Nos zarandean, nos hurtan libertades y derechos, con la arbitrariedad que
concede la continua improvisación y, ¿aún quieren que callemos? Ya lo
advirtieron, que debía combatirse el virus.
Y qué lástima, por favor, lo único que recibimos a cambio
son un puñado cada vez mayor de mentiras. Desde lo de "los españoles
necesitamos un Gobierno que no nos mienta", dicho por Rubalcaba cuando el infausto
11M, para ignominia eterna del último gabinete de Aznar, las mentiras han sido
recurrentes en todos los gobiernos. Mintió Zapatero al negar la crisis, mintió
Rajoy con todo el asunto de su tesorero, y miente Sánchez cada vez que abre la
boca para hablar del coronavirus. ¿De verdad merecemos esto?

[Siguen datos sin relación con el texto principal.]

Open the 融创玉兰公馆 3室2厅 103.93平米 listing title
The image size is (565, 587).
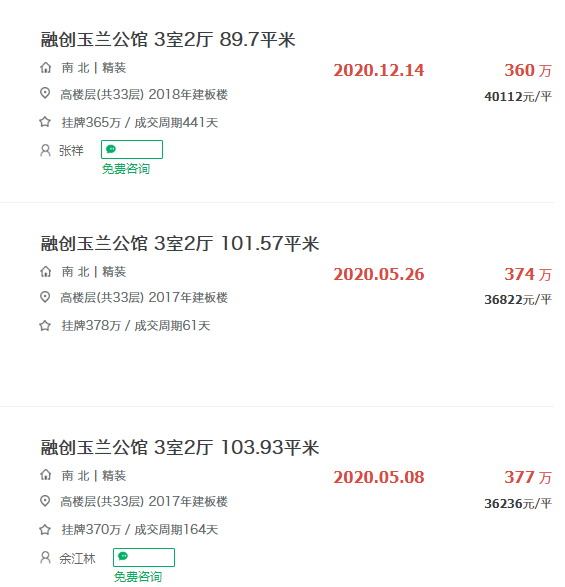point(180,447)
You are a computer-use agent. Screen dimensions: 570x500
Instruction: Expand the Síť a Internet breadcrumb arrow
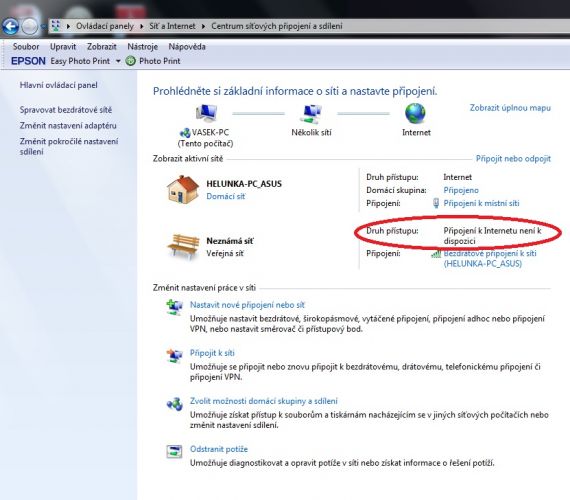pyautogui.click(x=203, y=26)
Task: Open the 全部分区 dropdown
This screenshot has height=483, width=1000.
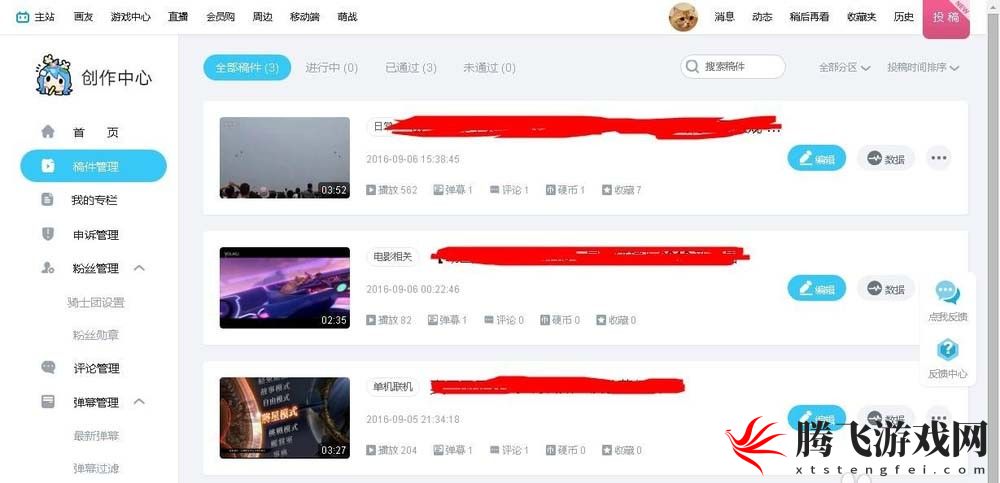Action: (845, 67)
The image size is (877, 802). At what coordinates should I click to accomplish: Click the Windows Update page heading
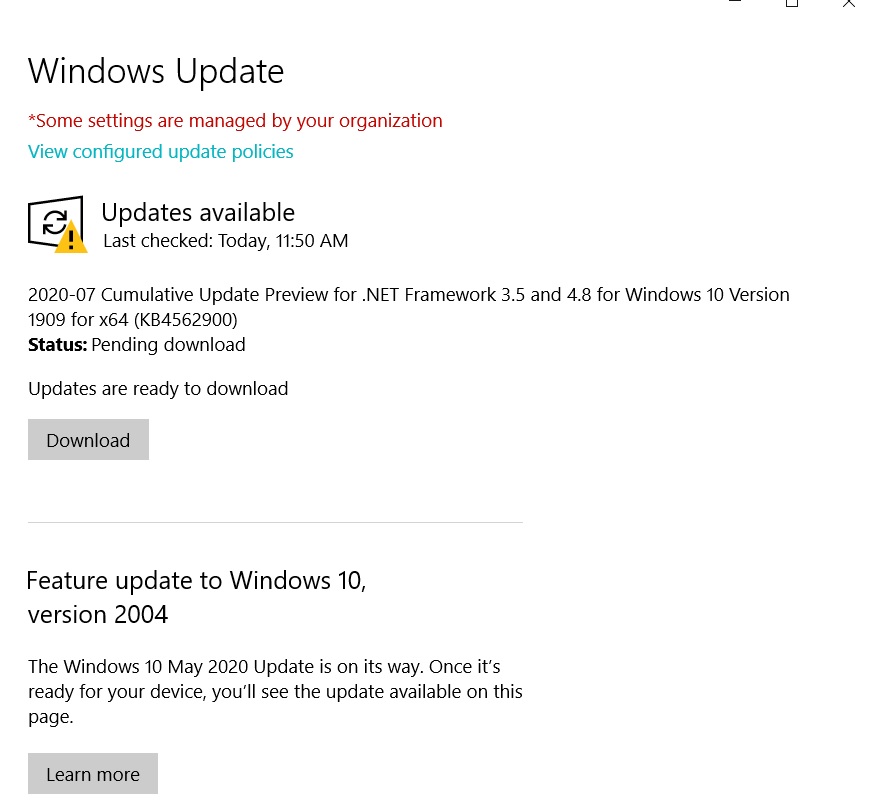pyautogui.click(x=156, y=72)
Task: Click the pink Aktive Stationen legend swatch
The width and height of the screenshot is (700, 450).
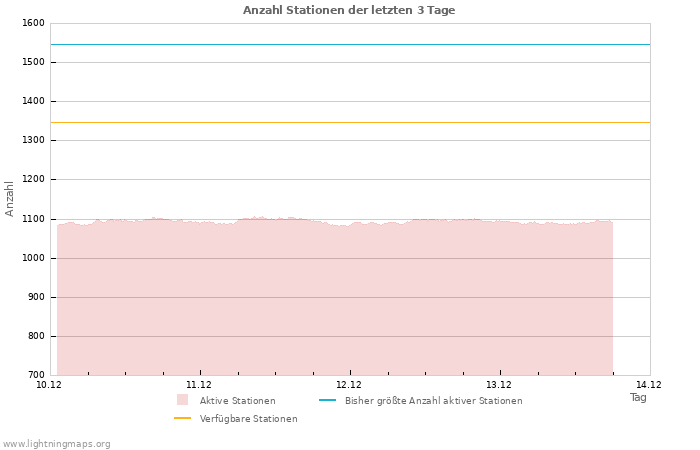Action: coord(182,400)
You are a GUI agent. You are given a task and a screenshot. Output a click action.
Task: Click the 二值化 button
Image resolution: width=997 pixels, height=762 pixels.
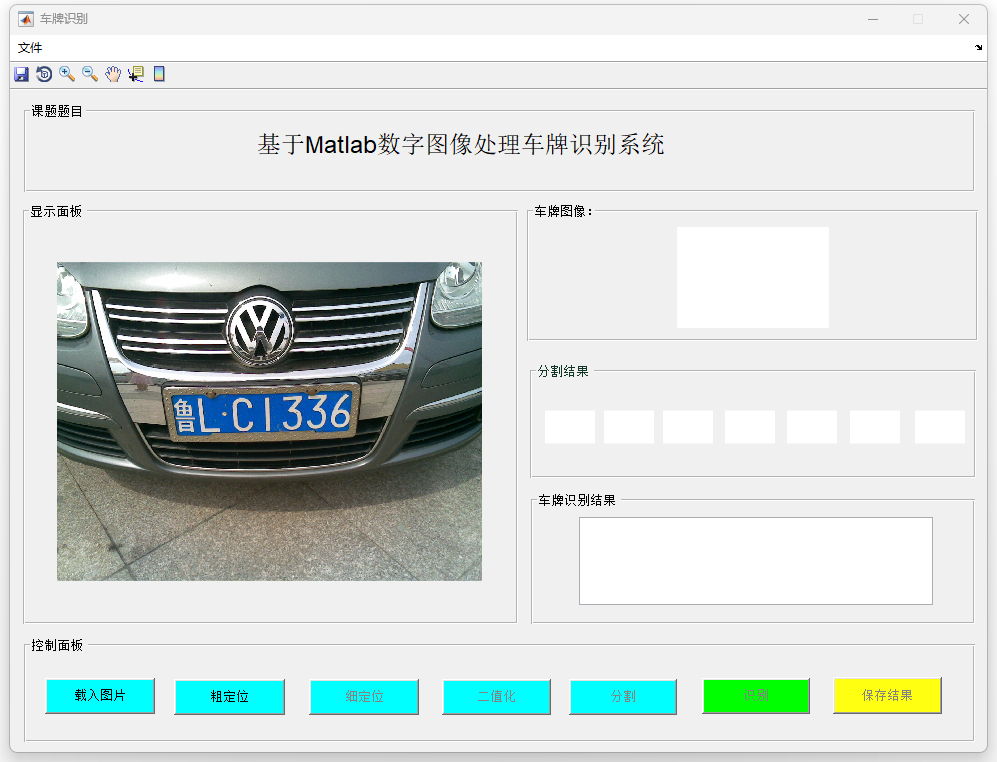tap(496, 696)
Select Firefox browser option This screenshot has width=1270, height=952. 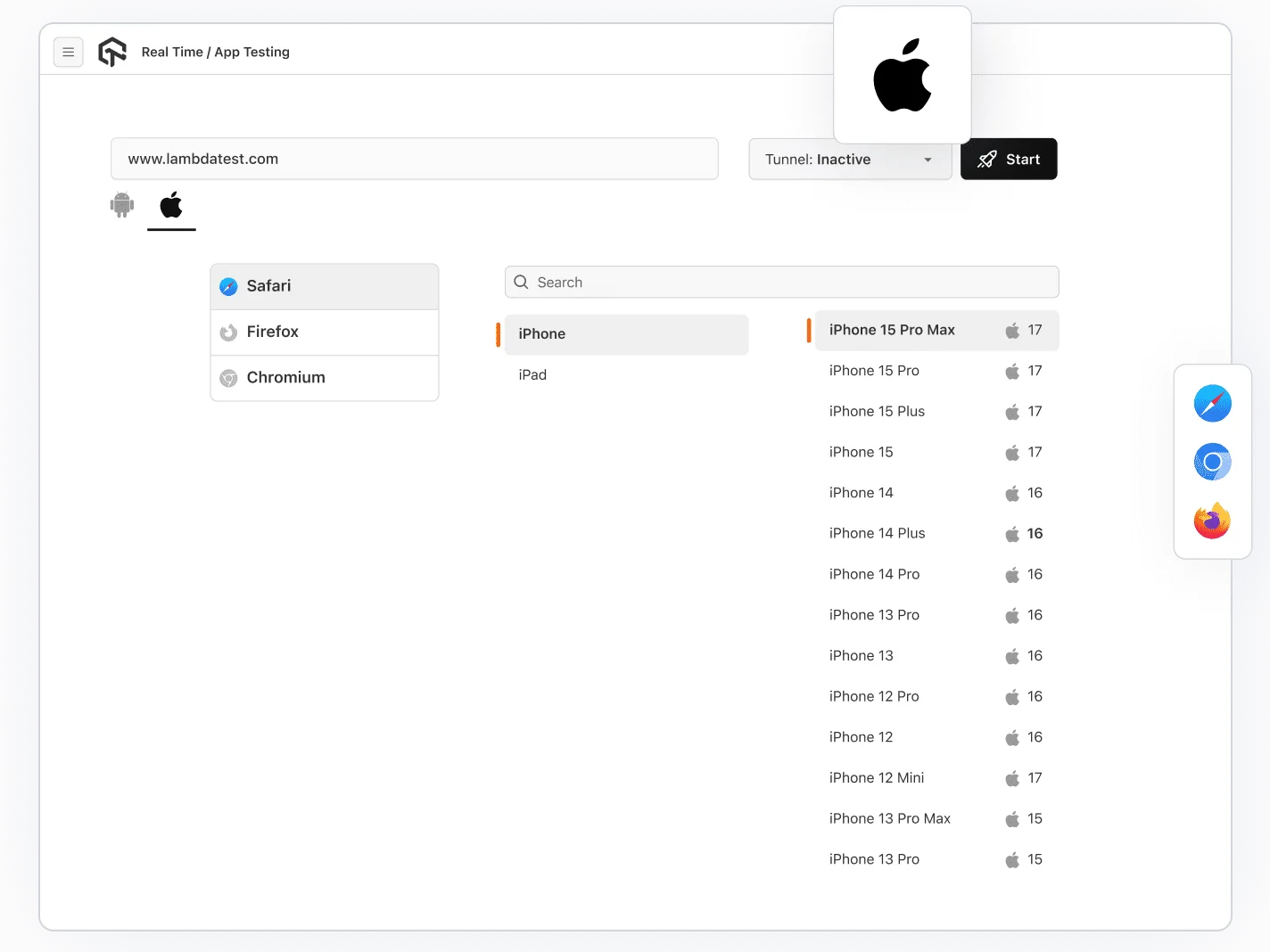(x=324, y=332)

Hay mentiras políticas: en política solo se dicen mentiras
para expresar lo que los demás quieren oír y hacer después lo que a uno le
venga en gana. A los únicos a quienes debería espantar ese tipo de mentiras es
a los adláteres y votantes de quien las profiere, y está claro que no es algo
que espante. Pero otra cuestión son las mentiras que afectan, y de qué manera, a
la sociedad en su conjunto. Como hizo Zapatero ante la crisis, Sánchez negó el
riesgo de pandemia, mantuvo el 8M, permitió la llegada de aviones procedentes
de zonas en cuarentena y tuvo la osadía de afirmar que apenas se producirían
contagios en España pese a la información de la OMS que se hallaba encima de su
mesa a finales de enero.
Evitaré contar el resto. Todos lo sabemos. A quienes
horroriza un Gobierno capaz de mentir con todo descaro lo mismo a ciudadanos
que a otros gobiernos, a la UE o a la OMS, nos espanta aún más pensar de lo que
son capaces con tal de mantener al viento el estandarte de su demagógico
marketing político. Este ejercicio continuado, casi patológico (o sin casi) de
la mentira, en aras de inculcar una determinada propaganda, tan evidente que ha
sido puesto de manifiesto por organismos de todo tipo, no hay que denunciarlo
porque constituya un oprobio insoportable para quien profesa tal aborrecimiento
de la verdad. Hay que denunciarlo porque ha costado muchas más de las 26.000
vidas oficiales y la ruina inmediata de todo el país.